(DATA begins)

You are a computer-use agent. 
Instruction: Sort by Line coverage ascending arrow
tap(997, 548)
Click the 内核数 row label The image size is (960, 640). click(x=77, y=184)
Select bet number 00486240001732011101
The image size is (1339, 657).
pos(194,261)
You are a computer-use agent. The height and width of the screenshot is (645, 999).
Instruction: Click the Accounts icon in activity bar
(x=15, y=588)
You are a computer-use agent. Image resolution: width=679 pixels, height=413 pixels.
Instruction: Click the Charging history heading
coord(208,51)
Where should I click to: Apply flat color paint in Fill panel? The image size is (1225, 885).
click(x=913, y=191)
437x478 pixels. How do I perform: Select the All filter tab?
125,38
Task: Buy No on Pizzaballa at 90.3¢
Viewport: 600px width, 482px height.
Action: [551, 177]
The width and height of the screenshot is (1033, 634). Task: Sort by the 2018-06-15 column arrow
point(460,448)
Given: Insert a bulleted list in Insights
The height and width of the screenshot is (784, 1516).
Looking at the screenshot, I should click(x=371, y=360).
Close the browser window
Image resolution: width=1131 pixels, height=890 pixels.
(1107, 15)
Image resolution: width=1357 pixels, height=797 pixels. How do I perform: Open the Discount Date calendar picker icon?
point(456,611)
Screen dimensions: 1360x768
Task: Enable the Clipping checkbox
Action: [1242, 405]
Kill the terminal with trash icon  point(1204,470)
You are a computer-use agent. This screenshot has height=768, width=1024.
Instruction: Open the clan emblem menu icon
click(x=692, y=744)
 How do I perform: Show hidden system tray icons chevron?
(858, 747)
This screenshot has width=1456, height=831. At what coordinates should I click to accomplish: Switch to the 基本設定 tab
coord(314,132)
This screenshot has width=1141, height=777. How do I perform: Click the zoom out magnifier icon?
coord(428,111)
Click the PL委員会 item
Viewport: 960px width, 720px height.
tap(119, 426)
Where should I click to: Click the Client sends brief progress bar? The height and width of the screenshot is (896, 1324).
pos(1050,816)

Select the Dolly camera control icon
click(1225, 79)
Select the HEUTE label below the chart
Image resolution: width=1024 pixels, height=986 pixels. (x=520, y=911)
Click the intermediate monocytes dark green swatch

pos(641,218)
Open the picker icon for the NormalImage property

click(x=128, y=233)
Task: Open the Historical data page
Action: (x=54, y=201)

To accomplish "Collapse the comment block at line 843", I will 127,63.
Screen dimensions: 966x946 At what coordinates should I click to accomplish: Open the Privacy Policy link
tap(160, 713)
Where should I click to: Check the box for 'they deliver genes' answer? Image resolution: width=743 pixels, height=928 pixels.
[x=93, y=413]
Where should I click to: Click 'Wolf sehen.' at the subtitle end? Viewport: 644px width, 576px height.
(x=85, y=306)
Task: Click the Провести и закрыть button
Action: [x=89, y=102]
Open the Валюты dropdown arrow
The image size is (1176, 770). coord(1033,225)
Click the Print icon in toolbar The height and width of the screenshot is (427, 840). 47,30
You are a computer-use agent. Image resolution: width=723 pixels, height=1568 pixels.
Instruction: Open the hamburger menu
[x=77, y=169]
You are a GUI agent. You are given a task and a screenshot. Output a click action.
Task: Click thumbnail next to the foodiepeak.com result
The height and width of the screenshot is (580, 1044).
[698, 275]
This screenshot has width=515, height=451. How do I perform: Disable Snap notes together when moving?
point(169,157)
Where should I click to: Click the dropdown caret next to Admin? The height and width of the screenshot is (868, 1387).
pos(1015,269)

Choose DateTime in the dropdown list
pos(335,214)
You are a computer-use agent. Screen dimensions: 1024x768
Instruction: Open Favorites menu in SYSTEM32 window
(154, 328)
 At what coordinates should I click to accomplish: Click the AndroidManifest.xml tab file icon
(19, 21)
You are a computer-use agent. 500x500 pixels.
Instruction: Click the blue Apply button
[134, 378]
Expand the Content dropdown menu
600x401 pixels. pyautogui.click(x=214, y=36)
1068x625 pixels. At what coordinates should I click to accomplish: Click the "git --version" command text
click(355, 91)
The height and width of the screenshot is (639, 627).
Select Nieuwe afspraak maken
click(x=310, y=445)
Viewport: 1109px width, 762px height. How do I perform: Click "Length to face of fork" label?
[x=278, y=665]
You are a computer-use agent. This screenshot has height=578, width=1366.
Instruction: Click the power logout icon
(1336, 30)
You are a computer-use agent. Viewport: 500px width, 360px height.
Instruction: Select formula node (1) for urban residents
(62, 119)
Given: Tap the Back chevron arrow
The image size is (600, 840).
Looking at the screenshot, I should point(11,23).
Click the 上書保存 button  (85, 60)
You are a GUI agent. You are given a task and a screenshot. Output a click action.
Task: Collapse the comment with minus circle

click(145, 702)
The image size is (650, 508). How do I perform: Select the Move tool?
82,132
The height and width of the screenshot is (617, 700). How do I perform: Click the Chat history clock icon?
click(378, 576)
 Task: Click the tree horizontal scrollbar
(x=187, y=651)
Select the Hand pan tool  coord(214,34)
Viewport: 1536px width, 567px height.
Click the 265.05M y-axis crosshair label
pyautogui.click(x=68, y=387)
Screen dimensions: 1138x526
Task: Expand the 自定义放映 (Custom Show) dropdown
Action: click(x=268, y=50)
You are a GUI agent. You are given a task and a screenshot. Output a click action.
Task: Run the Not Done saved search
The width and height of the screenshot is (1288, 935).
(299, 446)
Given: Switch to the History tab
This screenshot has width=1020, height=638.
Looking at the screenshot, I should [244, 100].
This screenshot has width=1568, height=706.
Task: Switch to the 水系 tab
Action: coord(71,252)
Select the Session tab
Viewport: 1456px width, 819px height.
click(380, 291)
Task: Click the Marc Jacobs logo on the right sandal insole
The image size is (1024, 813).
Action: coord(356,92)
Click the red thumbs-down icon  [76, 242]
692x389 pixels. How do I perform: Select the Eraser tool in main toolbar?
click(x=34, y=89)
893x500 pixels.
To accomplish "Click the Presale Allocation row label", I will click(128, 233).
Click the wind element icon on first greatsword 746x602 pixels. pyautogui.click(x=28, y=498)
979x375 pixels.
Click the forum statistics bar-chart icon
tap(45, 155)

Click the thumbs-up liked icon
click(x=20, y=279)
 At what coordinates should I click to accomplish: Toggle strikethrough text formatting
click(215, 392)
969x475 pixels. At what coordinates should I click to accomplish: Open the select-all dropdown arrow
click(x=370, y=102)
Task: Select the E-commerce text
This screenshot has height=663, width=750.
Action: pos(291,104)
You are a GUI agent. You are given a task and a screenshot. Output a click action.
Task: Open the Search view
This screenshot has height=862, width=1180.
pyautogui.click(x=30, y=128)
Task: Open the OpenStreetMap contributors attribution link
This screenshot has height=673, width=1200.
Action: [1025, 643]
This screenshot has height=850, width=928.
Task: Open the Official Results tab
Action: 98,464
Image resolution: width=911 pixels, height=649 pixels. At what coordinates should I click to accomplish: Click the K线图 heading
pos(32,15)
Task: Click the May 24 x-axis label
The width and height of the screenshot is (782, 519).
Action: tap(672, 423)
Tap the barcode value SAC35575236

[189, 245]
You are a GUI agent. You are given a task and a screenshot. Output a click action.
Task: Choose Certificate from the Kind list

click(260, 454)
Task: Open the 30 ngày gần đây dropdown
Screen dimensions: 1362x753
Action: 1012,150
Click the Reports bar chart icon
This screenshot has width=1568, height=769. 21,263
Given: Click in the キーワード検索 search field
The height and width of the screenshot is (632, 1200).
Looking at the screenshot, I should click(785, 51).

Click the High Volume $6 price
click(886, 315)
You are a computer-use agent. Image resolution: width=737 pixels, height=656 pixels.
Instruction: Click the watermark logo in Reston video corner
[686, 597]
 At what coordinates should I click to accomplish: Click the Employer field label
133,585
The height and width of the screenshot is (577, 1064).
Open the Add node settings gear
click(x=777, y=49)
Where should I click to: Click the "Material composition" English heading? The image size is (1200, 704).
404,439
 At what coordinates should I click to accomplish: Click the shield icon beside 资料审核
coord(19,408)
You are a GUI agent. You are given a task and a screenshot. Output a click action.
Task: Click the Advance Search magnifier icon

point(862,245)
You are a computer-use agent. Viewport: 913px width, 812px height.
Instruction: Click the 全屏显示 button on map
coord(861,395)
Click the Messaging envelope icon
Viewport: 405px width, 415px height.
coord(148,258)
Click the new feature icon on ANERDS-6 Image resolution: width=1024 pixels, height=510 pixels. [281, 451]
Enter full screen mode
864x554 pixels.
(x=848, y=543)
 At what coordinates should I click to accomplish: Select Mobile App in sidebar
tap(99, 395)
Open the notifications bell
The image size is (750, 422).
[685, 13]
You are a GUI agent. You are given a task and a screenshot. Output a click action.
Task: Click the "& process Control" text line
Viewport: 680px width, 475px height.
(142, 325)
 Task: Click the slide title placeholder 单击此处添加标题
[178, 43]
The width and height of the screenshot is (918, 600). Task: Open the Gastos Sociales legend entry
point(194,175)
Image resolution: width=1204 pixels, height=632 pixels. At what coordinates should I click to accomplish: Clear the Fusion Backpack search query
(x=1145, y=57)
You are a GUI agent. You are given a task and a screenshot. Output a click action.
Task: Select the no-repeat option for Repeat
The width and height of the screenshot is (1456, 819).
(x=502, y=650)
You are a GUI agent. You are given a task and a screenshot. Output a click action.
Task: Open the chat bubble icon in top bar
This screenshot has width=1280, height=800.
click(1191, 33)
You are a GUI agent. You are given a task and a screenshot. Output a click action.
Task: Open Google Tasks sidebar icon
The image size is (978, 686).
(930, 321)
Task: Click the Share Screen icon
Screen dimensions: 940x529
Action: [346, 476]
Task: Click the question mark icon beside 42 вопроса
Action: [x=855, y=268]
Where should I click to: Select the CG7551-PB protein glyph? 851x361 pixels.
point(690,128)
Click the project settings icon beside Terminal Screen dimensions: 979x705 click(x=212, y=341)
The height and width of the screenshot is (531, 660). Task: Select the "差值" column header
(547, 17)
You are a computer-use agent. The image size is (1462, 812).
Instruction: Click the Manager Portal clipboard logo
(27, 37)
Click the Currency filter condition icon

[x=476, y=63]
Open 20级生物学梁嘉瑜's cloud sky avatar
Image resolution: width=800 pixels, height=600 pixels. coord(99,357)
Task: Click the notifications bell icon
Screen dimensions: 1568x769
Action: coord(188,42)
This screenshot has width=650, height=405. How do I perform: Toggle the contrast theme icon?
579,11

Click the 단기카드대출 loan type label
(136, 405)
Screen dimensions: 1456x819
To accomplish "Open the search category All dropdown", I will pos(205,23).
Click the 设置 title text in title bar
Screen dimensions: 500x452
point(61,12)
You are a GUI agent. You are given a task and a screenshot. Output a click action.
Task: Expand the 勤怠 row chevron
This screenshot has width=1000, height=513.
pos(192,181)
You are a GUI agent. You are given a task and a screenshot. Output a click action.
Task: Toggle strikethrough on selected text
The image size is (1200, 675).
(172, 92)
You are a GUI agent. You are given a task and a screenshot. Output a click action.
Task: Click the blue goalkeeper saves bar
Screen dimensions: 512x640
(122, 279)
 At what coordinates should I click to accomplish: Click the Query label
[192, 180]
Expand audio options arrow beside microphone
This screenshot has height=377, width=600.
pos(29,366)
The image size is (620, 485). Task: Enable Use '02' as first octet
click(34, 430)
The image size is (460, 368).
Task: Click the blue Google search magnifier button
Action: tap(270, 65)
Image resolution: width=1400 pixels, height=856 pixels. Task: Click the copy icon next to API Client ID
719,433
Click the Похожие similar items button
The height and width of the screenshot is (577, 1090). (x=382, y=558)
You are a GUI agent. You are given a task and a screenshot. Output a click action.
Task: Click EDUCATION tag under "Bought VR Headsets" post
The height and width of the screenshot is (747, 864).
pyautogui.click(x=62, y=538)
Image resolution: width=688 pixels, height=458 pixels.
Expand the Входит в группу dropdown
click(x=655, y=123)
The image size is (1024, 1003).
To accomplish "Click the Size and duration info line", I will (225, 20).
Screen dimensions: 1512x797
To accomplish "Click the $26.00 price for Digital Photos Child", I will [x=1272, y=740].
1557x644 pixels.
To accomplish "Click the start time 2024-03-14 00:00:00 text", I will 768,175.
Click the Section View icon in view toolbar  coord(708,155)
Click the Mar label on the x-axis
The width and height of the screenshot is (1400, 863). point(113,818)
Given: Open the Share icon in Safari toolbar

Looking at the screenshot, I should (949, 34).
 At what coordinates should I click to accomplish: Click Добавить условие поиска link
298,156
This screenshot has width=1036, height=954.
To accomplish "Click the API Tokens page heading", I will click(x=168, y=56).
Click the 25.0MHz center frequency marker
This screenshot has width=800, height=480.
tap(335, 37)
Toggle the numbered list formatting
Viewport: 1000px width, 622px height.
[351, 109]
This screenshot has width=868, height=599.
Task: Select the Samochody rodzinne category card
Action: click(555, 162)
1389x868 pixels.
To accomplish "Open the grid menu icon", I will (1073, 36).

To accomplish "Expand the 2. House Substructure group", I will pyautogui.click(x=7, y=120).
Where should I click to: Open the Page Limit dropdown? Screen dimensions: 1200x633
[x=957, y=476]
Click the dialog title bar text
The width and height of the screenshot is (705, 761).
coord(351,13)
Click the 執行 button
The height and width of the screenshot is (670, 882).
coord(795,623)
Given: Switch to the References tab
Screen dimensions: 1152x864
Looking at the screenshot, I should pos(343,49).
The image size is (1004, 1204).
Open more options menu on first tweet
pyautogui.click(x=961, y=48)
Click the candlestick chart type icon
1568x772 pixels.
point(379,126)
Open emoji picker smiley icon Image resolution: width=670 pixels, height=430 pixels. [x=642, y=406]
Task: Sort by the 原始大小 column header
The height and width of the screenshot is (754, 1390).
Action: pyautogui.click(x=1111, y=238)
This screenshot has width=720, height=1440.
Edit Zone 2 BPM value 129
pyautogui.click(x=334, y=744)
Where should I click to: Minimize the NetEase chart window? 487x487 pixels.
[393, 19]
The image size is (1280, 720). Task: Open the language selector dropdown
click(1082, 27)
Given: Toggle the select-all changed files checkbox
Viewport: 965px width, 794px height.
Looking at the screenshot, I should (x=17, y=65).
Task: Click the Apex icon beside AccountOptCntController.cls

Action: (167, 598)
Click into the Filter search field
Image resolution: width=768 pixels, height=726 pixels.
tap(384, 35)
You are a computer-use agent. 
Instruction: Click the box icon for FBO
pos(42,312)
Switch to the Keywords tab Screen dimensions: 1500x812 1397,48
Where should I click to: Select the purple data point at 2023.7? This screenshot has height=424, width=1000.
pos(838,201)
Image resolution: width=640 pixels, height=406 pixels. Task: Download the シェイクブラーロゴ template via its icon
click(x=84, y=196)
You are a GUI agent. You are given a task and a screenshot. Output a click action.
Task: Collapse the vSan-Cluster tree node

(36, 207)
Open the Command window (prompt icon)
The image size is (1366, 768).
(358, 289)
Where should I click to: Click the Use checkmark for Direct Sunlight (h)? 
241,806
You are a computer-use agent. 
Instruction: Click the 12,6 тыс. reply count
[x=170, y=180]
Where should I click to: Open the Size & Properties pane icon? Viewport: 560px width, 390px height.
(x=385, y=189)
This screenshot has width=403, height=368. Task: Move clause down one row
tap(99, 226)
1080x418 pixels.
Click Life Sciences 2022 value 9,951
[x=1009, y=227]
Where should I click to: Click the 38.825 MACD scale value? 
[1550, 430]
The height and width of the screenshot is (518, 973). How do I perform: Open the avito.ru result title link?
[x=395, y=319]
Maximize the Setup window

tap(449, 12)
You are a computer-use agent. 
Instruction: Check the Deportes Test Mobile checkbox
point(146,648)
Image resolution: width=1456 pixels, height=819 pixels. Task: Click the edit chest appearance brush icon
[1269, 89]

(DATA ends)

■ PROBLEM TO SOLVE: One line contains "1080x418 pixels.". Return that line and every later line through the end of the listing above, exactly, and nothing else.

■ OUTPUT BELOW:
1080x418 pixels.
Click Life Sciences 2022 value 9,951
[x=1009, y=227]
Where should I click to: Click the 38.825 MACD scale value? 
[1550, 430]
The height and width of the screenshot is (518, 973). How do I perform: Open the avito.ru result title link?
[x=395, y=319]
Maximize the Setup window

tap(449, 12)
You are a computer-use agent. 
Instruction: Check the Deportes Test Mobile checkbox
point(146,648)
Image resolution: width=1456 pixels, height=819 pixels. Task: Click the edit chest appearance brush icon
[1269, 89]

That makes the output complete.